PAGE TEXT —
^^^^^^^^

Tag Archives: fears

A Mother is Only as Happy as Her Most Miserable Child.

The moment a woman becomes a mother, her life changes.  The very thought of life within her alters her existence. Caring for, nurturing and meeting the needs of her child becomes her purpose and priority. With the cry of his arrival, her needs no longer bear weight compared to his. Whether it’s the dark of night or the dawn of day, every tear he sheds arrests her heart until she can settle him down..

newborn-659685_640Every parent wants their offspring to become healthy, successful, independent men and women of good character. We may not have the best of resources ourselves, but we do the best we can with the physical, emotional and financial strength that we have to offer.

Like delivering them into the world, sending them out on their own can be extremely painful–especially when they are unhappy or unhealthy.

^^^^^^^^

DATASET CONTENT —

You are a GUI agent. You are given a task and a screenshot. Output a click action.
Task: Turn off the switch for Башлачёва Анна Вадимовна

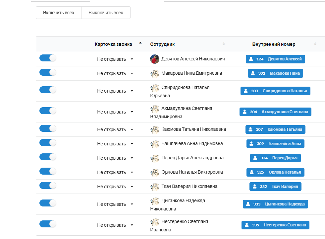[x=48, y=143]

^^^^^^^^

WORK TO COMPLETE — In the motherhood post, what becomes a woman's purpose and priority once she is a mother?

EXERCISE RESULT — Caring for, nurturing and meeting the needs of her child.